There are multiple open-source GPTs, but GPT-3 is absolutely massive - larger than the image models actually! So, unfortunately, text generation is probably even more complex and resource intensive than image generation (especially to train). Additionally, in image generation, we appreciate the creativity of solutions, but in text generation the creative solutions seem like utter nonsense.
I guess my intuition is based on the file size of text being so much smaller than images, but I guess that doesn't really map to the complexity of generating it.
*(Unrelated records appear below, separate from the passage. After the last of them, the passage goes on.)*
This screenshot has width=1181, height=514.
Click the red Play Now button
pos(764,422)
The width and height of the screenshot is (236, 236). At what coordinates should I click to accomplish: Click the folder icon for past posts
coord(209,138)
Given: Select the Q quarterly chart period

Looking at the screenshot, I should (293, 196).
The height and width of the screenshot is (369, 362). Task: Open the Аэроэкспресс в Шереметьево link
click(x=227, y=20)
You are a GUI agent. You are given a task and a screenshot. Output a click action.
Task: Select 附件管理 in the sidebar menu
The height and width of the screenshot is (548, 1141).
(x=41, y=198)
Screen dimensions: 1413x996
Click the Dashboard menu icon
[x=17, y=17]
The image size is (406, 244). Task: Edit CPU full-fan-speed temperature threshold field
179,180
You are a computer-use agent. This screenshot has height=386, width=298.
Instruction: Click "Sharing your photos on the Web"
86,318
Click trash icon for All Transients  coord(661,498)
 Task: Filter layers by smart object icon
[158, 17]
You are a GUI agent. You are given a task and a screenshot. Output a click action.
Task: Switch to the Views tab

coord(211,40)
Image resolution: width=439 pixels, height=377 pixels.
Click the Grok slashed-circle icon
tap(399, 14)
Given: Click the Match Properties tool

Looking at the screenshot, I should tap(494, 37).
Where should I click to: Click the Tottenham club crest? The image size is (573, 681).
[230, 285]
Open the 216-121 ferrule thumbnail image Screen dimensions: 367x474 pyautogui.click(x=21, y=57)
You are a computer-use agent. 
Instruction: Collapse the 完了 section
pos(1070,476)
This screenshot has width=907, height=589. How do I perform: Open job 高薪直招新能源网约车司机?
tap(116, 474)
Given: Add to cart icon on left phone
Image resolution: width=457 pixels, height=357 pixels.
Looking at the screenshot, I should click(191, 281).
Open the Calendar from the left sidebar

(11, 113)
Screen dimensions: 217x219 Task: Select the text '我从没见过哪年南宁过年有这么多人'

Fascinating!
I think large language models are still in their infancy. The models are extremely sparse, but we don‘t have the tooling yet to deal with these kinds of structures efficiently. Your intuition might be right in a future, maybe.
If you think about the space both models are covering from a rate-of-failure perspective, it kind of makes sense that images end up being a bit easier than text: both text- and image-models can output results that look plausible at first glance, but when you analyze both outputs further there are a lot more gotchas in parsing meaning within language than there are in pixel placement within an image.
Actually, I'd argue that images generated by SD have much more flaws than texts produced by GPT-3. GPT-3 (at least, the full model) is quite capable of writing stuff that "make sense", but most eye candy results generated by SD are cherry picked, the others are simply crap.
That's kinda the point here I think. GPT-3 is trained on much more data than SD and contains much more knowledge. SD is actually similar in size to GPT-2.
Image models of the same size as GPT-3 should be much more impressive, the difference will probably be quite large like the difference between GPT-2 and GPT-3.
Ask SD to write a step by step guide to do something and it will create an image that looks kinda like some instructions, but the contents will be nonsense.
An image model of the size of GPT-3 could probably do this task quite well in many cases.
Image models needs much better language understanding to get to the next level also though, so probably multimodal models may make more sense. Maybe feeding web pages rendered as images to an image model could give interesting results.